If you live in a city, like I do, you've probably never seen a Woodpecker bird. They prefer to live in woods and forests where they can make their homes IN trees. These are the only birds which can peck holes in trees. They live chiefly on the insects and larvae in tree bark. Thus, they do us a great service, particularly in orchards.
"No other bird leaves behind such striking evidence of its presence. A hundred thousand warblers may migrate through a small region. . . when they have gone, little sign of their former presence will be left behind, but a half dozen woodpeckers in the same community will leave very definite evidence. . . numerous holes in dead trees, with here and there an entrance to a nesting cavity," T. Gilbert Pearson, Woodpeckers, Friends of Our Forests,National Geographic Magazine, April 1933, p. 456).

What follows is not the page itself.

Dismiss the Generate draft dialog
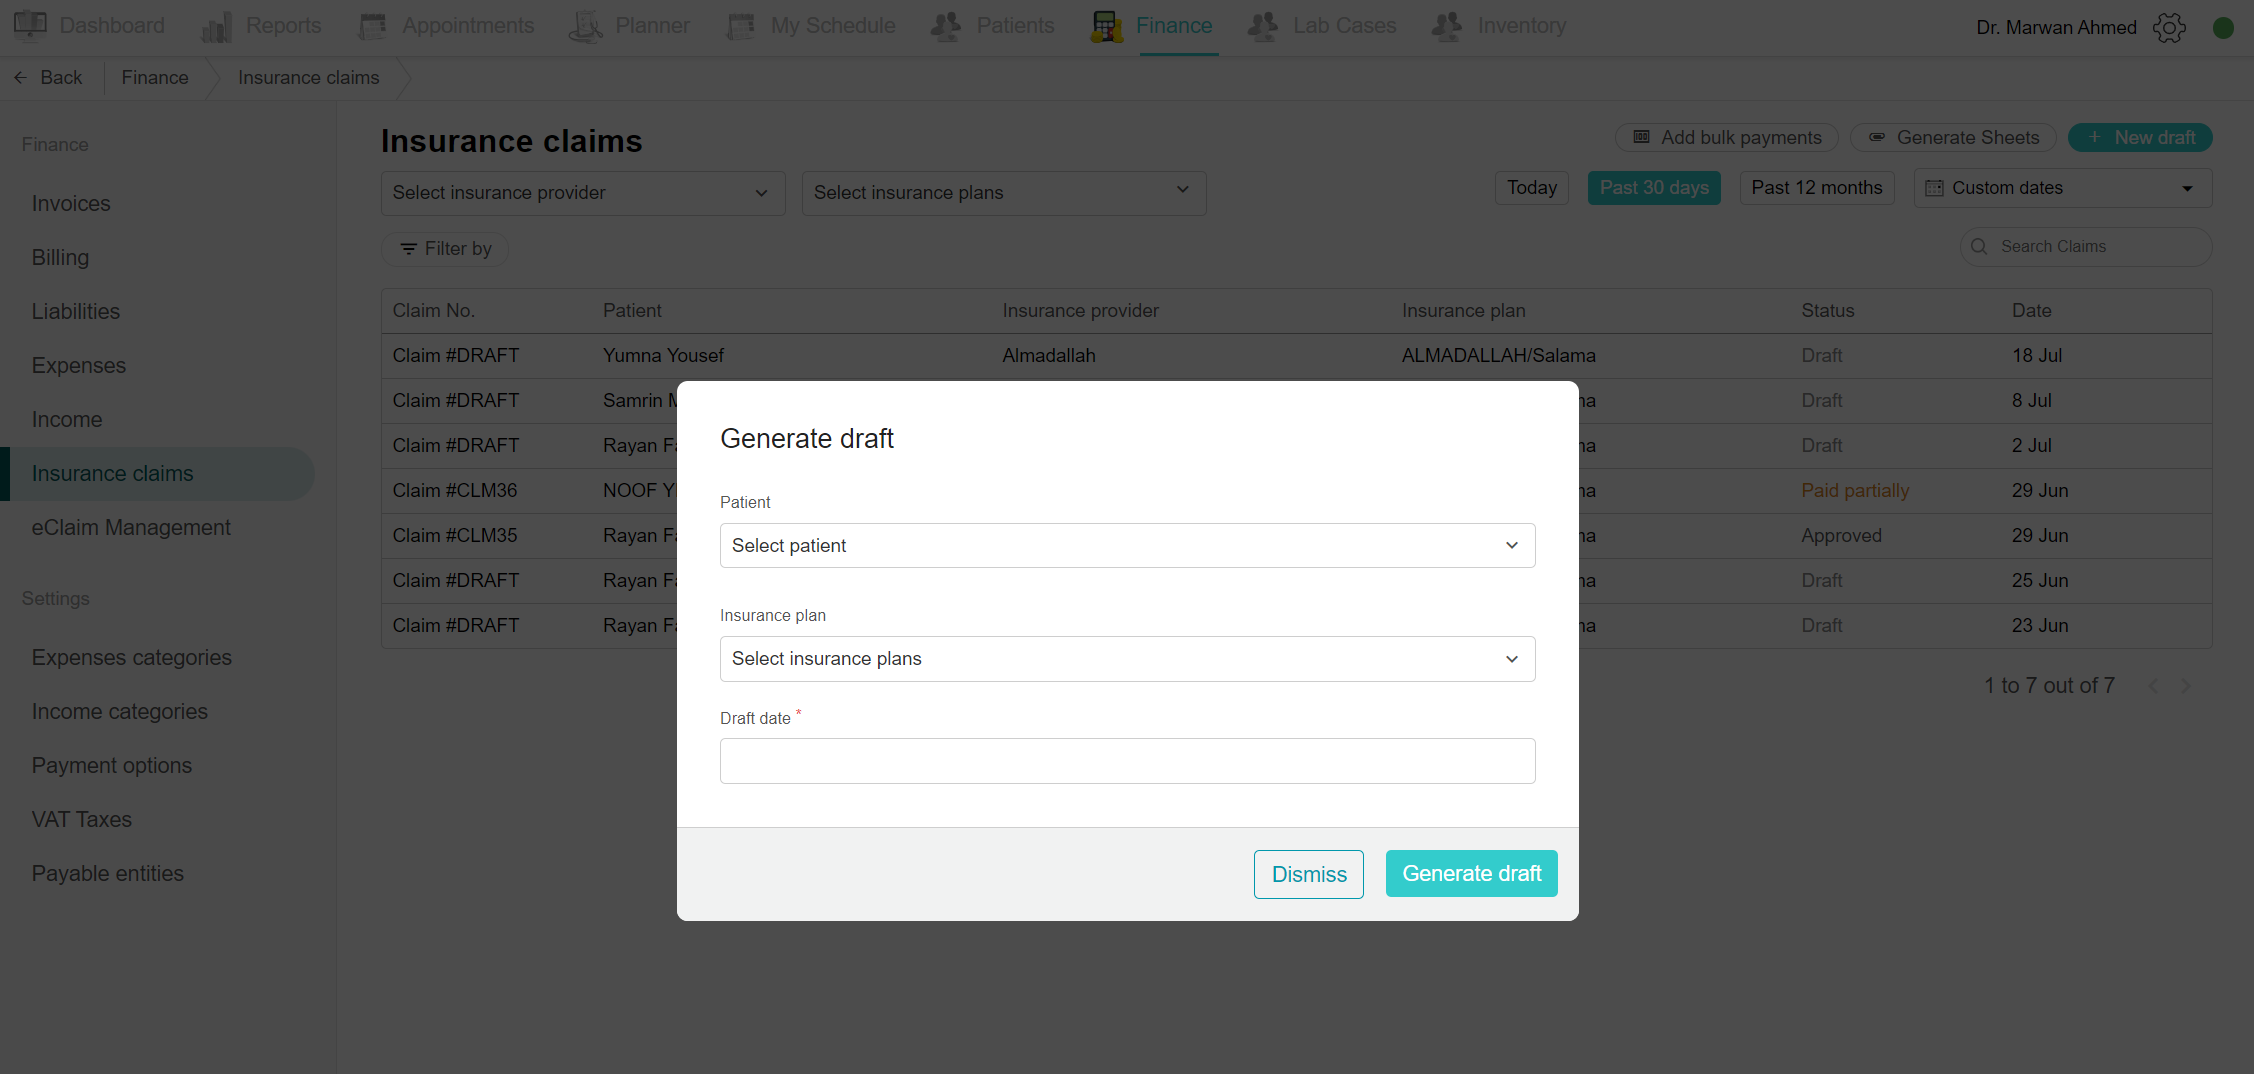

The birds possess specialized equipment for their work: four clawed toes (in most species) to climb trees, stiff tail feathers to brace themselves on the trees, and a long, spiny tongue. In addition to pecking holes in trees for their homes, one species of woodpeckers, the sapsuckers, drink the sap from many trees from the small holes; this may actually harm or kill the tree. The more than 400 species of woodpeckers are found throughout the world.
Once I saw a woodpecker! Last summer, when I was visiting my friend, Pam, in her cabin near Lake Cumberland, Kentucky, in the woods, she pointed out a woodpecker on the tree directly behind the cabin. I looked at it, quickly grabbed my camera, but the bird moved between trees too quickly for me to get a snapshot. It appeared longer but not as rotund than a common robin.
In this article are eight pages of colored paintings of various woodpecker species. Nearly all have spots, stripes, or larges areas of red. They are quite beautiful.